Quale il ricasco politico di questa svolta? Anzitutto, guai seri aspettano il nascente Partito Democratico, vera bestia nera della visione del cardinal Ruini. Più volte avevamo espresso la convinzione che il PD non avrebbe mai visto la luce proprio per questa impostazione ecclesiastica: probabilmente c’eravamo sbagliati, ma le contrapposizioni DS-Margherita su questi temi peseranno enormemente non tanto ormai sull’effettiva costituzione del nuovo partito (tornare indietro sarebbe impossibile), quanto sulla credibilità dell’operazione e quindi sull’effettivo consenso elettorale. Prodi cerca di mostrarsi come pacificatore in un’Italia di nuovo divisa tra guelfi e ghibellini, come il cattolico capace di fare sintesi anche con il mondo laico: un atteggiamento nobile e costruttivo che tuttavia, alla prova dei fatti concreti, sembra privo della forza necessaria per imporsi. Di converso, la perenne litigiosità dell’Unione spinge la sinistra che non si riconosce nel PD ad attaccare gli alleati proprio sul tema della laicità, mentre i settori più clericali lavorano in direzione opposta: esito probabile diventa così l’immobilismo.

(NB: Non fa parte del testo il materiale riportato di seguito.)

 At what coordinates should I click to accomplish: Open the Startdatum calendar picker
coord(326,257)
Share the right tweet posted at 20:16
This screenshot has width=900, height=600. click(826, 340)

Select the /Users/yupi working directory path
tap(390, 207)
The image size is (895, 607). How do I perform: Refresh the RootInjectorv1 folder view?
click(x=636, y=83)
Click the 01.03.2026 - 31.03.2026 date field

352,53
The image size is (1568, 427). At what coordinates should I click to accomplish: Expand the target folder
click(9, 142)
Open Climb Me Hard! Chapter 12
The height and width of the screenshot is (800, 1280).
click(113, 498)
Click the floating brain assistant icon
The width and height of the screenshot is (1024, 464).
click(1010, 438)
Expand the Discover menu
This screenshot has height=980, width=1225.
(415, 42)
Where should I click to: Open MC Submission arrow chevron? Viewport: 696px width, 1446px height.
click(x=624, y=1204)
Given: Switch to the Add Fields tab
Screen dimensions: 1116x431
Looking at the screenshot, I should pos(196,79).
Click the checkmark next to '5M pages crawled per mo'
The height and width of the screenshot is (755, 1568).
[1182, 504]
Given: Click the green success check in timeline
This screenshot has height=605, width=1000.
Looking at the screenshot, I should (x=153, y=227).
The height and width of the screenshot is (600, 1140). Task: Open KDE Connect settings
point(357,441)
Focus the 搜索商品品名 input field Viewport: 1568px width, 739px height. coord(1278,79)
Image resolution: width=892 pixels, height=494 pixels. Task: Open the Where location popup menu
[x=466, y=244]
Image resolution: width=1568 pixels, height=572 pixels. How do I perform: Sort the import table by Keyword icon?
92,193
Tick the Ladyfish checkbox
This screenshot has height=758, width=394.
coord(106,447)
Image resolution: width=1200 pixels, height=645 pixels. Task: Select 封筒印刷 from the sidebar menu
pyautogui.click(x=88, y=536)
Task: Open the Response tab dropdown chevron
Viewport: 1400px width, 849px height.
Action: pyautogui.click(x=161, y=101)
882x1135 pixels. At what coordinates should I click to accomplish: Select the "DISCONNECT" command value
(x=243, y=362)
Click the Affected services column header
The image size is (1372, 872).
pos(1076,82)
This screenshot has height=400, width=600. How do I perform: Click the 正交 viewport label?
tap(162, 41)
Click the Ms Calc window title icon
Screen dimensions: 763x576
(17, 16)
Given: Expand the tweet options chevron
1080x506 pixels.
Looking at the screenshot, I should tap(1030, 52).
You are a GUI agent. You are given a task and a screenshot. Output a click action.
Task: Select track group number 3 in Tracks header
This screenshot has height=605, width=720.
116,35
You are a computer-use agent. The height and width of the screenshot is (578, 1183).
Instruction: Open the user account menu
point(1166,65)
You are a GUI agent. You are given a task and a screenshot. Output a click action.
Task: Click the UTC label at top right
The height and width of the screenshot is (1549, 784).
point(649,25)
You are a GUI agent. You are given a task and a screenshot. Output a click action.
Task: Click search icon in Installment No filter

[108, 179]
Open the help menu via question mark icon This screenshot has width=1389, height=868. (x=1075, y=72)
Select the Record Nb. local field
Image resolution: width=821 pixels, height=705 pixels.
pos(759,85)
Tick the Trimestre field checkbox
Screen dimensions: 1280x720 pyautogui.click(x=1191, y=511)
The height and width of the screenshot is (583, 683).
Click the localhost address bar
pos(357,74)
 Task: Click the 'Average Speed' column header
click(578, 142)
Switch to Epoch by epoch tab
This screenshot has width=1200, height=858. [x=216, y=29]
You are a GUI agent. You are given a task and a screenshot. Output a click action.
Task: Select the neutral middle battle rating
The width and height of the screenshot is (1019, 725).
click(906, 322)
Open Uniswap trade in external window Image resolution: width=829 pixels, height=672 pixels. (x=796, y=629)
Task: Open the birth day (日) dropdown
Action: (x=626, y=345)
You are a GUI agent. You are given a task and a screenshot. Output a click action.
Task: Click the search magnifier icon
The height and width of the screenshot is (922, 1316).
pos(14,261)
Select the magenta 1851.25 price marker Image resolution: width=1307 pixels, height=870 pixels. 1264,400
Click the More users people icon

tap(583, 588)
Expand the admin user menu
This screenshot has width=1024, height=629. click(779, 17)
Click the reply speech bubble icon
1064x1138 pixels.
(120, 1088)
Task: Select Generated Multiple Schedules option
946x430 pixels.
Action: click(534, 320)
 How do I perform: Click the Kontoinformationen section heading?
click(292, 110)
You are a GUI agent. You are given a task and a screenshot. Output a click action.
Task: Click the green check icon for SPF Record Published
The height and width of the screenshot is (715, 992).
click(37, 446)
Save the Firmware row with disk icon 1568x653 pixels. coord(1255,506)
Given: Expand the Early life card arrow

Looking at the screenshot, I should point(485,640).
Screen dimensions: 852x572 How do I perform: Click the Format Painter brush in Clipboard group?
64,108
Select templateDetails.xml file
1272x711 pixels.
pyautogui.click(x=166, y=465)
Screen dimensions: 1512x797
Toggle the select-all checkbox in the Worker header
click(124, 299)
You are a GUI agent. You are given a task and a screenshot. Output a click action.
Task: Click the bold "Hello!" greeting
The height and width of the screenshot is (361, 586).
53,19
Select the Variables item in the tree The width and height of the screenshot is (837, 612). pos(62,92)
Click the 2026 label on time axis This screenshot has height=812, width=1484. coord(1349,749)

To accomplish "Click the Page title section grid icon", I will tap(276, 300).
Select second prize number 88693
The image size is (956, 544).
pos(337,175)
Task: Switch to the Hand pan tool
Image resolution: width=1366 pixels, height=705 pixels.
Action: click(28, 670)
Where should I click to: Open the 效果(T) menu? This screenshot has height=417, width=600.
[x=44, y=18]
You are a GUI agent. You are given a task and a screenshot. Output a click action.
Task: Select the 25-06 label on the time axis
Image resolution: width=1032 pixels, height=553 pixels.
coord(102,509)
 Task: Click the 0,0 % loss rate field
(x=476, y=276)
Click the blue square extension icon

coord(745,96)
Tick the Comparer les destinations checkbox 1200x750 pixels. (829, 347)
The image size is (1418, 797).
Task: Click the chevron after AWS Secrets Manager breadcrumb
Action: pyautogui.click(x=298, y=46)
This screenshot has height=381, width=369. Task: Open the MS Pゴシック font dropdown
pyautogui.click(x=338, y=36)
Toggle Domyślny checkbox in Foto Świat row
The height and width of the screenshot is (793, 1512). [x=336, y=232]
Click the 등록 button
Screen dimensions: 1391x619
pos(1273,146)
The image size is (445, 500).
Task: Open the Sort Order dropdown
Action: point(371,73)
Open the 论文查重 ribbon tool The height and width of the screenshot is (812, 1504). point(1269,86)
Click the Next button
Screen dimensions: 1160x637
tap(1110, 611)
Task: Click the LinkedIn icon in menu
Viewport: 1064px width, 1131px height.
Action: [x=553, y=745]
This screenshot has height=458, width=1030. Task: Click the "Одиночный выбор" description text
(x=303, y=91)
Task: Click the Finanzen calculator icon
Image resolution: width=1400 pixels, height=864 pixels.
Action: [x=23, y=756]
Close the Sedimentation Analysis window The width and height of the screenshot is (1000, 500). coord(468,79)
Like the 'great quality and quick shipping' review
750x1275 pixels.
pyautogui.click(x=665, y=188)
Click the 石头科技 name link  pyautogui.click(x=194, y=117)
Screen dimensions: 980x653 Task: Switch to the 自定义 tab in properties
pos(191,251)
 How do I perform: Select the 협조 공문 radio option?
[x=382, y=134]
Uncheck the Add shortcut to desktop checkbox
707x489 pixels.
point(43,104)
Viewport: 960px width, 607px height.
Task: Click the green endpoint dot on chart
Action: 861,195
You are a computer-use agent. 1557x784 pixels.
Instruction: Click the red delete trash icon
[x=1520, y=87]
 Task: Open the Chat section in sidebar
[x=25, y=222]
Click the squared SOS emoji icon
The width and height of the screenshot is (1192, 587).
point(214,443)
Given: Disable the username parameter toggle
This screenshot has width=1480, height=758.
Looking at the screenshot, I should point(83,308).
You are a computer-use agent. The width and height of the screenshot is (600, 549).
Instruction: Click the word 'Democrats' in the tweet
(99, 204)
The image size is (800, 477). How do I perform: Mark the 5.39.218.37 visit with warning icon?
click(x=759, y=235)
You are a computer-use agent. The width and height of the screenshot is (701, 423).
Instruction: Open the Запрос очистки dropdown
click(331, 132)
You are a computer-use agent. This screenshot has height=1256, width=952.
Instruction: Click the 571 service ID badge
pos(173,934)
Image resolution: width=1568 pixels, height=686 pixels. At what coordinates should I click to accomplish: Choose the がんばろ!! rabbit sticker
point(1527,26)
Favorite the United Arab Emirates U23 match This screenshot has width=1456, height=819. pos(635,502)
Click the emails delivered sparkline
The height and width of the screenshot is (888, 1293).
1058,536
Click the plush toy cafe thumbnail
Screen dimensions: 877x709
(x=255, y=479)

A destra invece si fa strada l’idea di un partito cattolico-nazionale, schierato apertamente con la Chiesa, capace di raccogliere un ampio consenso nella fetta più tradizionalista e intimorita del paese: una fetta di popolazione consistente che cementerebbe l’elettorato di centro-destra. Potrebbe essere ancora Berlusconi a guidare questa fase? Ora è impossibile dirlo, ma il Cavaliere, anche grazie ad operazioni finanziarie delle sue aziende, sembra ancora molto potente.